We have two ships in the Falklands. These ships have potential extensions that we believe will be exercised because the vessels are supporting a drilling effort in the Falklands that has been successful. The longer they are in the Falklands, the more profitable the existing charter becomes due to increased charter rates under the potential extensions.
 
We have four ships in Egypt. These ships are on varying terms extending into 2012 and potentially several years beyond.

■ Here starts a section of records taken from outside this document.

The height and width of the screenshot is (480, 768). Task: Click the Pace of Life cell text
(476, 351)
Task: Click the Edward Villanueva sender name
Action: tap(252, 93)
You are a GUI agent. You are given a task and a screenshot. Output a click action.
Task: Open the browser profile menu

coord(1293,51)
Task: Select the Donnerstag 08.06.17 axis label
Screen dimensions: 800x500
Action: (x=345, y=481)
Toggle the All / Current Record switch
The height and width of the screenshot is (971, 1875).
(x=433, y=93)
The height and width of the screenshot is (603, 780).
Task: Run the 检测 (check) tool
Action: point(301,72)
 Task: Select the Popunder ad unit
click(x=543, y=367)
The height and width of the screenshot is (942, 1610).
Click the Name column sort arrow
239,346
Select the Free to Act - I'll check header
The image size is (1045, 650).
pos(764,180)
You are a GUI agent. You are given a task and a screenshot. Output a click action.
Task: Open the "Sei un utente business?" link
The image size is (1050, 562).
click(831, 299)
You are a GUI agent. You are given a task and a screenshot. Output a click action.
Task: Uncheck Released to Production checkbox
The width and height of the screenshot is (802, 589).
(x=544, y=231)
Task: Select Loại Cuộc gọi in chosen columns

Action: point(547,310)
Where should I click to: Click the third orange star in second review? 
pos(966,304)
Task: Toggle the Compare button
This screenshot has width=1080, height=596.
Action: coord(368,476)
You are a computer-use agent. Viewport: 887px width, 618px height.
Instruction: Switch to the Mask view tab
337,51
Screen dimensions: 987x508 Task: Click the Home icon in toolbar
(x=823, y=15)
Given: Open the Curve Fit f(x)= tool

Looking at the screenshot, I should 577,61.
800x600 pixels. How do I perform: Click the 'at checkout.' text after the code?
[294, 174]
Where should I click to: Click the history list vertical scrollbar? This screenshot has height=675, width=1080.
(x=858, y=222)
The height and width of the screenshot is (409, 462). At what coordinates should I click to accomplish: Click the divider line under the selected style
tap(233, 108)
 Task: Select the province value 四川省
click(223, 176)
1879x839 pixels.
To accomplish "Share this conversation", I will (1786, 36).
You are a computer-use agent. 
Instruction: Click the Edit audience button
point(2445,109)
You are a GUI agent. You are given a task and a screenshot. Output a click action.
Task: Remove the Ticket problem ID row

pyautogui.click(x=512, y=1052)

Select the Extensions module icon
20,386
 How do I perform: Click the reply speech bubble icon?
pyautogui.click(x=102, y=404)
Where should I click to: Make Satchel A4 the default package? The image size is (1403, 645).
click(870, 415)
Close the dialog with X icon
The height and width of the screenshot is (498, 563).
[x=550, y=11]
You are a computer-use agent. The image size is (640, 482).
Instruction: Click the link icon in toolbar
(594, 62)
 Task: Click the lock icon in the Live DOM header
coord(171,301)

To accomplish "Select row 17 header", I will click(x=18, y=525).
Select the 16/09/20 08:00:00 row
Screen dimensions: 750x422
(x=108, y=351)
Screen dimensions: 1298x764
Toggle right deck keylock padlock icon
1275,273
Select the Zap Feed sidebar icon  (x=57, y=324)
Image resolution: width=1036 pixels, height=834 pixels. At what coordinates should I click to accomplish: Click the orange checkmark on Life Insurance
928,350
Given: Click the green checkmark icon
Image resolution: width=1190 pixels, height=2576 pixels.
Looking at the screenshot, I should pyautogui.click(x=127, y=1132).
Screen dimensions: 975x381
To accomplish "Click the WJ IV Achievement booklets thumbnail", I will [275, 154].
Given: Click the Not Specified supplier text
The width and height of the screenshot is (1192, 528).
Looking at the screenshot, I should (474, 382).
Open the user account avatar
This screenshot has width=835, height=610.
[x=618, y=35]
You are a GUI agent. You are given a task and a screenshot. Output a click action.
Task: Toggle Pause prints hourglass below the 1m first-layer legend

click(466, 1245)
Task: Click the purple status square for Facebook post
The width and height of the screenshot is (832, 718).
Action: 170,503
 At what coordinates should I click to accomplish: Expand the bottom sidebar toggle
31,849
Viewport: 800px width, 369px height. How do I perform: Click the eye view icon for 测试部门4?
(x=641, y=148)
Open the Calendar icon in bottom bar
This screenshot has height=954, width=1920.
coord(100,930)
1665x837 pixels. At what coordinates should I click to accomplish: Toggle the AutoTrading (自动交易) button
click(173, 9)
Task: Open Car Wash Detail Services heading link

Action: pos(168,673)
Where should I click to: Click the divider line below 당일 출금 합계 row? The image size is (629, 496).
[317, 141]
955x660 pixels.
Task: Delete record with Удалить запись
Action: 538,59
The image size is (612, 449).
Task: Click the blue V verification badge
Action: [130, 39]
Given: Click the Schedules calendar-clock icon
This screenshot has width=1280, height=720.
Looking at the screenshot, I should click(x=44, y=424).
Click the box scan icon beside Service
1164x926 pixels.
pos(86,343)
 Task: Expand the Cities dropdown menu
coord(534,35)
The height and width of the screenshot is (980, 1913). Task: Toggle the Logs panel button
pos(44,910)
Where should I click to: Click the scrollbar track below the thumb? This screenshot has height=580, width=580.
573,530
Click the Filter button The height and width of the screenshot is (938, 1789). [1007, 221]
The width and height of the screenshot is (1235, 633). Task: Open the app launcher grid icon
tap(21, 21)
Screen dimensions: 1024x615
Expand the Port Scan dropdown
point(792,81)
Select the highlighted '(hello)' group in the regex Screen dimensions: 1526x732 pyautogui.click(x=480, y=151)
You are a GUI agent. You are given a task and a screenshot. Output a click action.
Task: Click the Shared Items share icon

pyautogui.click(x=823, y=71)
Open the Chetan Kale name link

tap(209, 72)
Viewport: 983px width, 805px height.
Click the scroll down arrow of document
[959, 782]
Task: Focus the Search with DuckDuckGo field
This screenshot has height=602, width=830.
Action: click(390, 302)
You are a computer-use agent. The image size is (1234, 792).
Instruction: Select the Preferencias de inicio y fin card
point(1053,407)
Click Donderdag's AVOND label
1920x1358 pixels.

We are now being paid on a timely basis in Egypt.
 
The last two ships are working in Malaysia and Australia.  We believe that our commercial managers are experiencing increased confidence in the intermediary companies through which we work in these areas.
 
Overall, we see evidence of stabilizing charter rates, fleet-wide.  As discussed above, we have 8 charters over the 12 ships that expire in the next year, allowing us to reset the fleet average charter rates in what we believe will be an increasing market; the other side of this is that these short-term charters may also expose us more quickly to decreases in charter rates if they occur.
 
WHAT ARE WE FOCUSED UPON?
 
We have been focused upon negotiating the restructuring of our senior debt with Nord/LB. The bank has not called the loan, and our partner the Hartmann Group has a significant historical relationship with Nord/LB.  As discussed above, we expect a new agreement in the near term future with Nord/LB for a deferral of our principal payments for some period of time, based on the fact that draft term sheets have been discussed in recent weeks.  However, we cannot be certain that Nord/LB will agree to such a deferral on terms that are acceptable to us.  Any revision to the loan covenants will impact our future strategy.
 
We have taken actions recently to reduce our total equity investment closer to the amount of funds we were actually able to raise for this investment.  We did this by transferring all of our equity in three ships, and a portion of our equity in a fourth ship, to Hartmann in repayment of the loans we received from the Hartmann Group when we were unable to raise sufficient investment funds to meet our commitments on all nine ships purchased by the Partnership. The transfers eliminated our liability related to the outstanding loans and interest from the Hartmann Group in the amount of $33,378,287. The transfers of the partnership interests were made at the full purchase price we paid for the transferred ships, resulting in no dilution of our invested capital.
 
 
 

 
 
As a result of these transfers, we currently own 75% of the equity in five ships and approximately 36% of the equity in one ship. The 75% interest in three ships owned by FLTC Fund I was not impacted, since they had fully funded their equity.  In all of our ships, the Hartmann Group owns all of the equity that is not owned by us.
 
We are working with the Hartmann Group to secure charters for our vessels that result in operations on average above breakeven, and we are heavily involved with strategic and operational decisions regarding our ships.  We are watching geographic trends in charter rates closely.  All twelve ships in the fleet are pooled together for purposes of revenue sharing.  A key goal of our decision making process is to maintain consistent utilization of the fleet at a high level and avoid downtime as much as possible.
 
Lastly, we are actively pursuing means to replenish our cash reserves in addition to the Nord/LB restructuring, including possible sales or sale-leasebacks of vessels, or other similar transactions.
 
SUMMARY
 
Our immediate goal is to successfully restructure our debt with Nord/LB.  Ultimately, our success will be dependent in part on several factors, some of which are not within our control.  These include AHTS charter rates and the level of worldwide demand for AHTS vessels.
 
The key factors for our current strategy are whether rates continue to stabilize and potentially increase, as well as whether the level of demand allows us to obtain stable utilization of our vessels at a level that allows us to operate above our break-even.  We believe that the price of oil remaining above $60 per barrel is a key factor in achieving the rates and utilization necessary, but it is not the only factor.
 
We believe that the economics that we identified when we made this investment continue to hold true with respect to the value of the vessels not being correlated to traditional stock investments, the long-term nature of the investment, the potential for these tangible hard assets to hold their value, and the belief that the geographic diversification offers a hedge against volatility in any one country’s economy.
 
Major economic events have delayed our results; we have substantial value in our assets based on their appraised value.  We believe that the appraised value of the vessels indicates that the outlook of the market regarding the long-term value of our vessels is positive.
 
We have scheduled another webinar on Thursday September 8, 2011 at 6 p.m. Central time.  You should have received an invitation and log-in information via e-mail.  If you did not, or need further information, please contact us at 972-392-5400.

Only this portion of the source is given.